■ Page:
Based off of the post https://github.com/TooTallNate/node-https-proxy-agent/issues/11 I thought the following would work:
var options = {
headers: {
'User-Agent': 'Mozilla/5.0 (Windows NT 6.3; Trident/7.0; rv:11.0) like Gecko',
'Accept-Language': 'en-us',
'Content-Language': 'en-us'
},
timeout: 0,
encoding: null
};
var proxyOptions = nodeurl.parse(process.env.HTTPS_PROXY);
proxyOptions.rejectUnauthorized = false;
options.agent = new ProxyAgent(proxyOptions);
const resp = await fetch('someurl', options);
return await resp.text();
but I still get the same error. So far the only way I've been able to get around this using node-fetch is to set NODE_TLS_REJECT_UNAUTHORIZED=0 in my environment which I don't really want to do. Can someone help show me how to get rejectUnauthorized to work with node-fetch (presumably using an agent but I don't honestly care how as long as it's specified as part of the request).
This is how I got this to work using rejectUnauthorized and the Fetch API in a Node.js app.
Keep in mind that using rejectUnauthorized is dangerous as it opens you up to potential security risks, as it circumvents a problematic certificate.
const fetch = require("node-fetch");
const https = require('https');
const httpsAgent = new https.Agent({
rejectUnauthorized: false,
});
async function getData() {
const resp = await fetch(
"https://myexampleapi.com/endpoint",
{
agent: httpsAgent,
},
)
const data = await resp.json()
return data
}
Use proxy
You should know that node-https-proxy-agent latest version have a problem and doesn't work with Fetch! You can use older version 3.x and down! And it will work! Otherwise Better you can use the node-tunnel module https://www.npmjs.com/package/tunnel! You can too use the wrapping module proxy-http-agent that is based on node-tunnel https://www.npmjs.com/package/proxy-http-agent! That provide automatic detection of protocol for the proxy! One method for all! And more options and affinity! And both of them support both http and https !
You can see the usage and see a good example of proxy building and setup in this module and repo (check the tests):
https://www.npmjs.com/package/net-proxy
https://github.com/Glitnirian/node-net-proxy#readme
ex:
import { ProxyServer } from 'net-proxy';
import { getProxyHttpAgent } from 'proxy-http-agent';
// ...
// __________ setting the proxy
const proxy = new ProxyServer({
port: proxyPort
});
proxy.server.on('data', (data: any) => { // accessing the server instance
console.log(data);
});
await proxy.awaitStartedListening(); // await server to start
// After server started
// ______________ making the call through the proxy to a server through http:
let proxyUrl = `http://localhost:${proxyPort}`; // Protocol from the proxy is automatically detected
let agent = getProxyHttpAgent({
proxy: proxyUrl,
endServerProtocol: 'http:' // the end server protocol (http://localhost:${localApiServerPort} for example)
});
const response = await fetch(`http://localhost:${localApiServerPort}`, {
method: 'GET',
agent
});
// ___________________ making a call through the proxy to a server through https:
agent = getProxyHttpAgent({
proxy: proxyUrl, // proxy as url string! We can use an object (as tunnel module require too)

■ Tasks:
1. Which modules are loaded through require or import statements in the thread's code?
2. Set down everything in the thread from "This is how" down to "a problematic certificate.", without changing a character.
The data placed after this point stand apart from the thread.

■ Supplied data:
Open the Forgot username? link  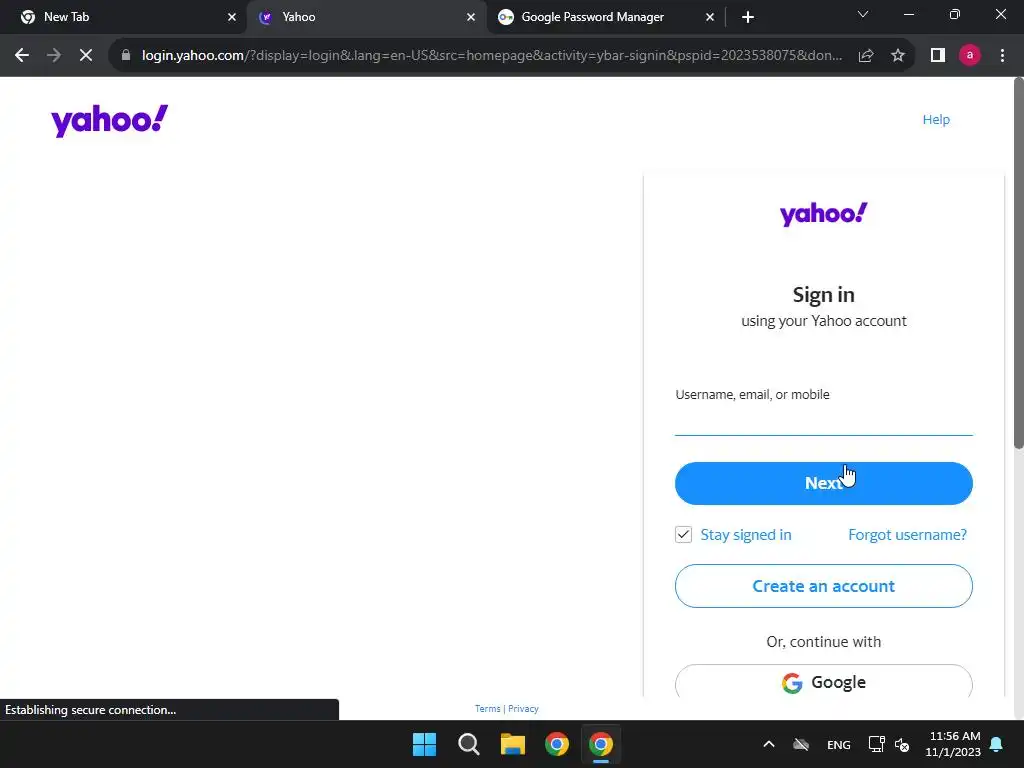[907, 535]
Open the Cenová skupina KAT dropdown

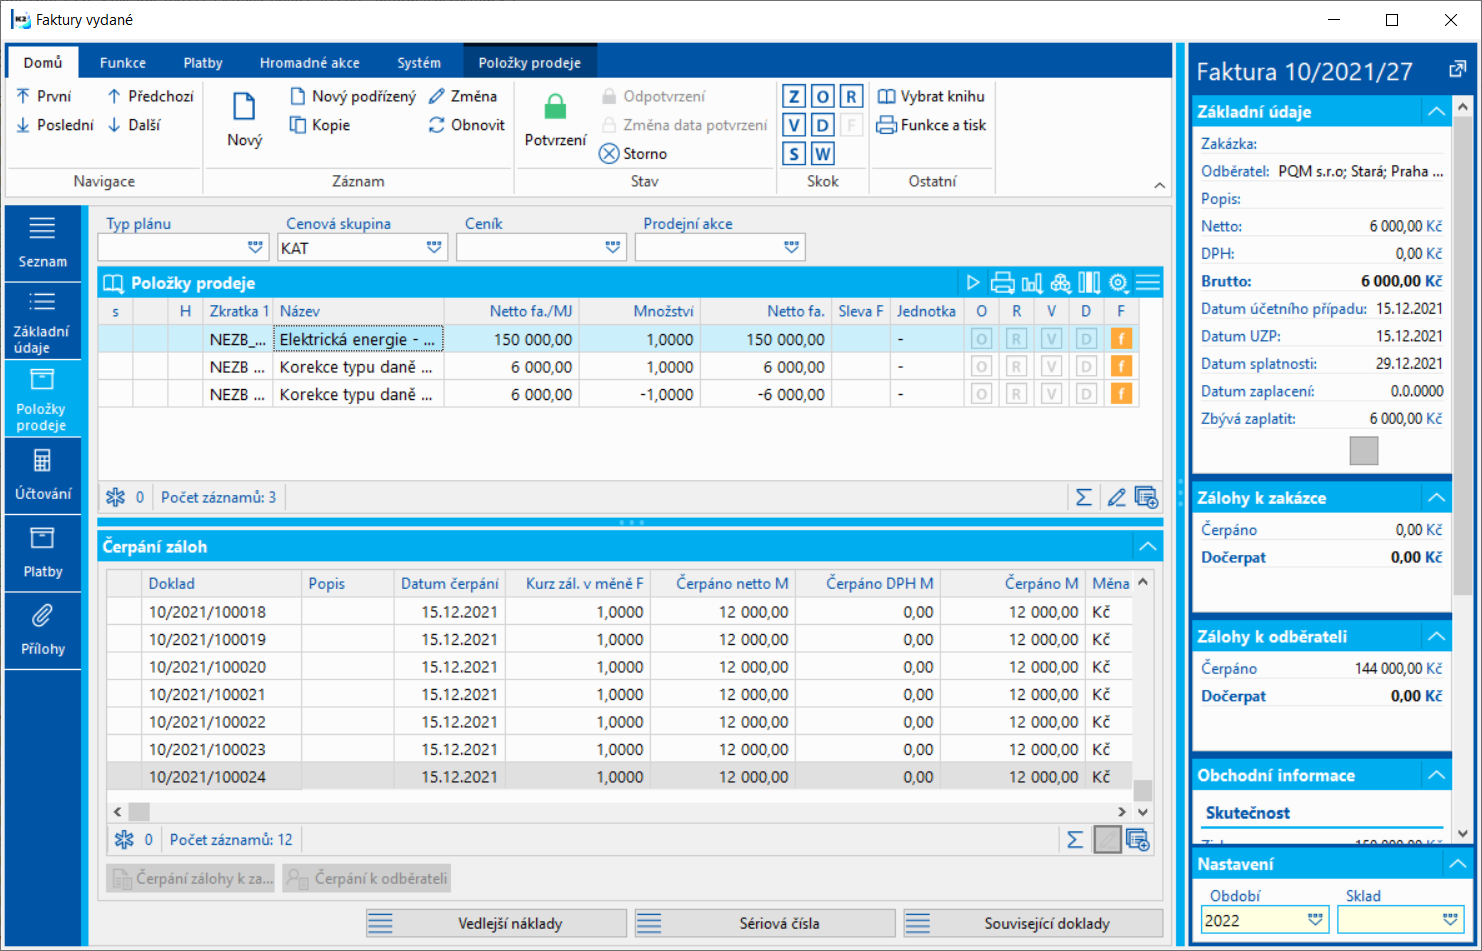coord(434,247)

■ Results of the tasks:
1. node-fetch, https, net-proxy, proxy-http-agent

2.
This is how I got this to work using rejectUnauthorized and the Fetch API in a Node.js app.
Keep in mind that using rejectUnauthorized is dangerous as it opens you up to potential security risks, as it circumvents a problematic certificate.